> **Input for this task**:
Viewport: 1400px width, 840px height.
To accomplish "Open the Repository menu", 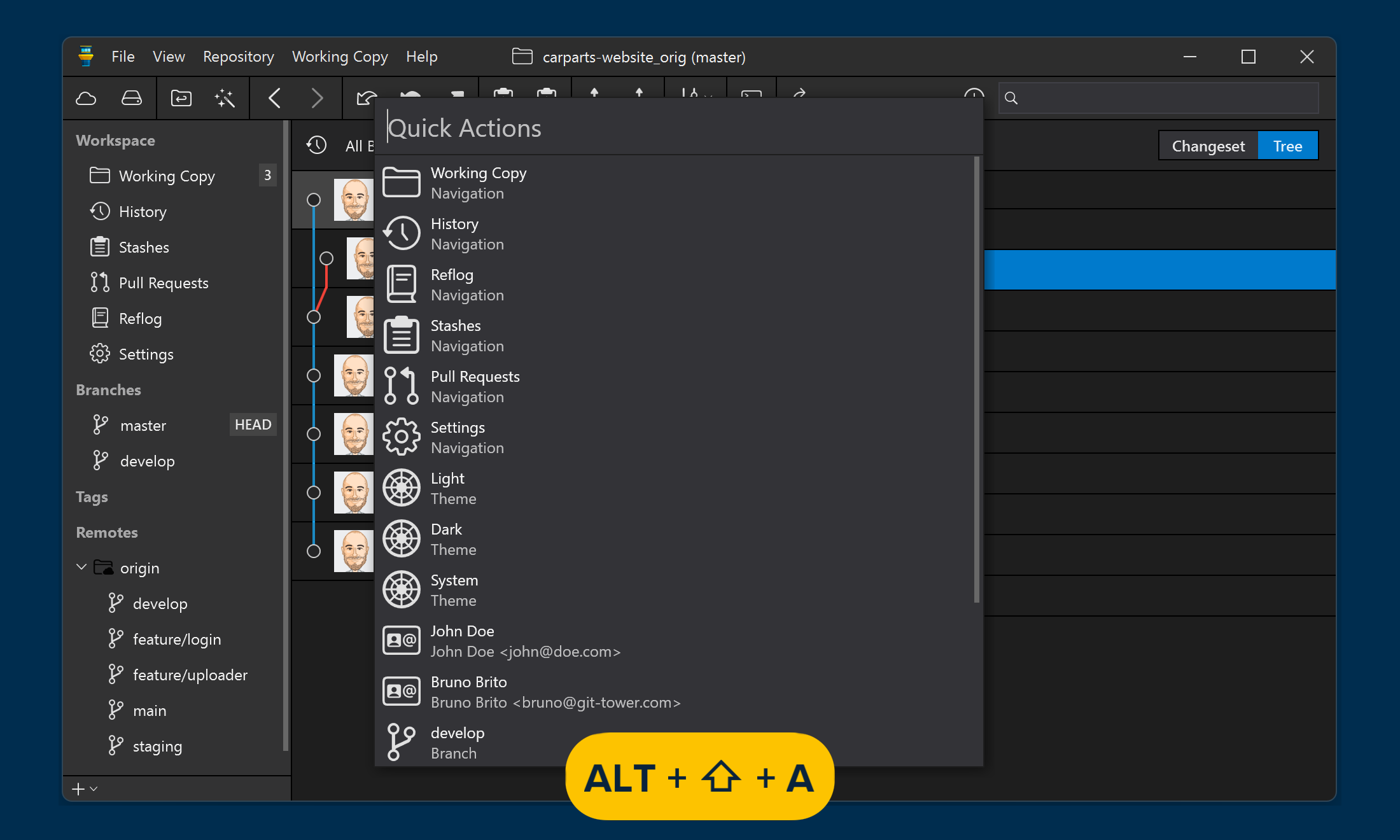I will click(x=238, y=57).
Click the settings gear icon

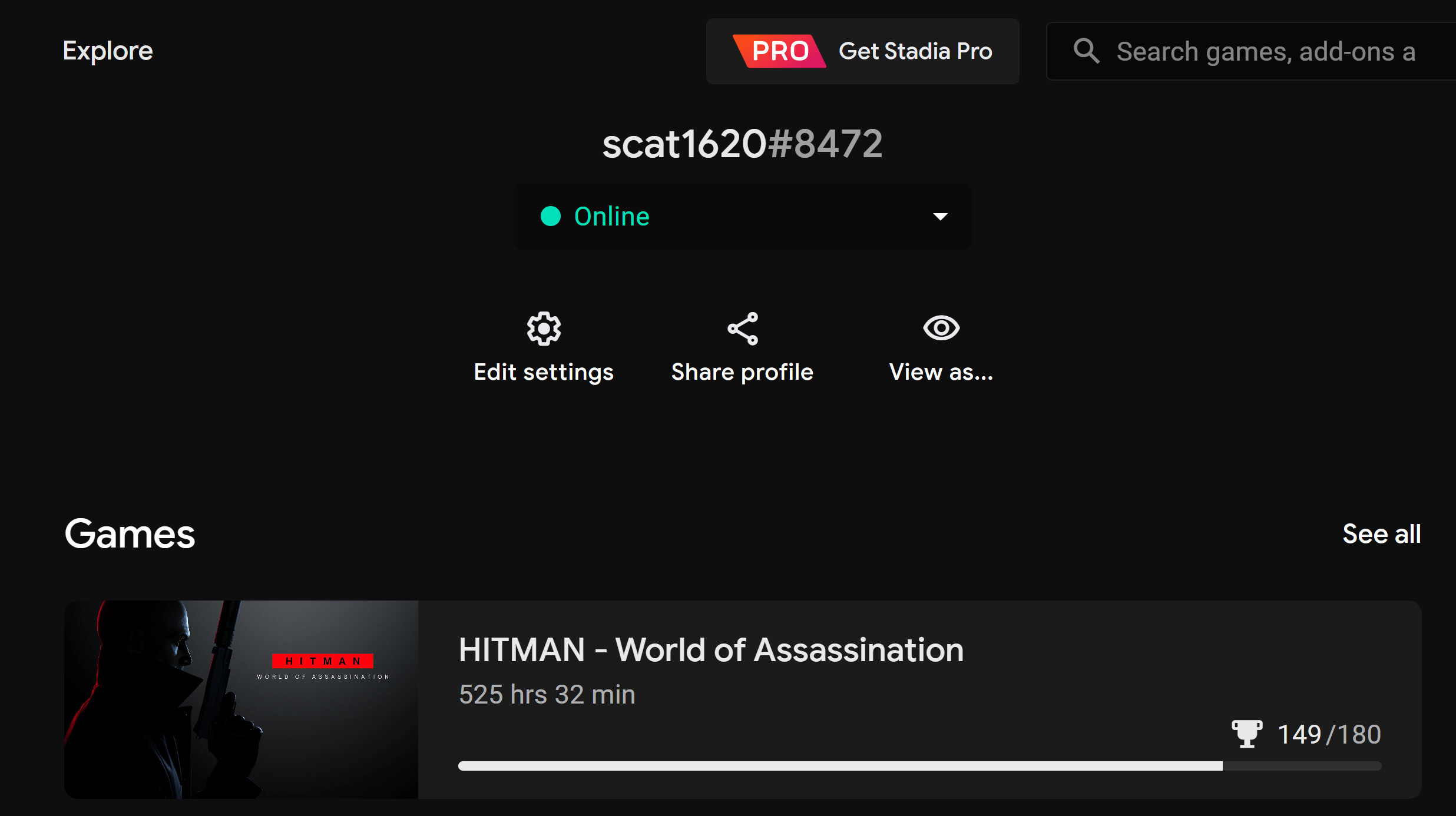coord(543,329)
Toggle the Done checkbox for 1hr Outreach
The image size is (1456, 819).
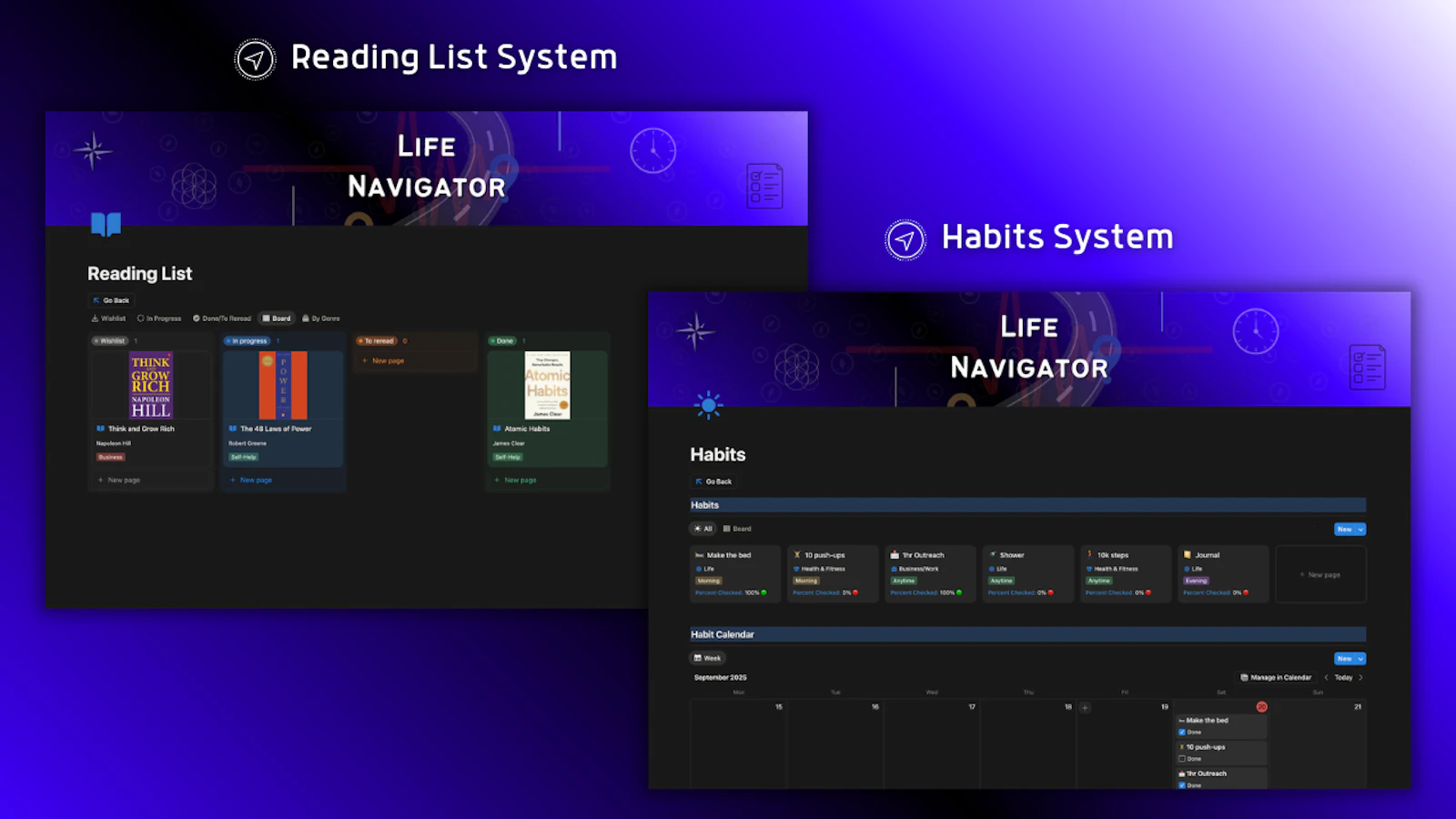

> **What you will do**: Every line from the line containing "Click the settings gear icon" through the last line above is to be printed exactly. Pictures are not copied.

> **Result for this exercise**:
Click the settings gear icon

coord(543,329)
Toggle the Done checkbox for 1hr Outreach
The image size is (1456, 819).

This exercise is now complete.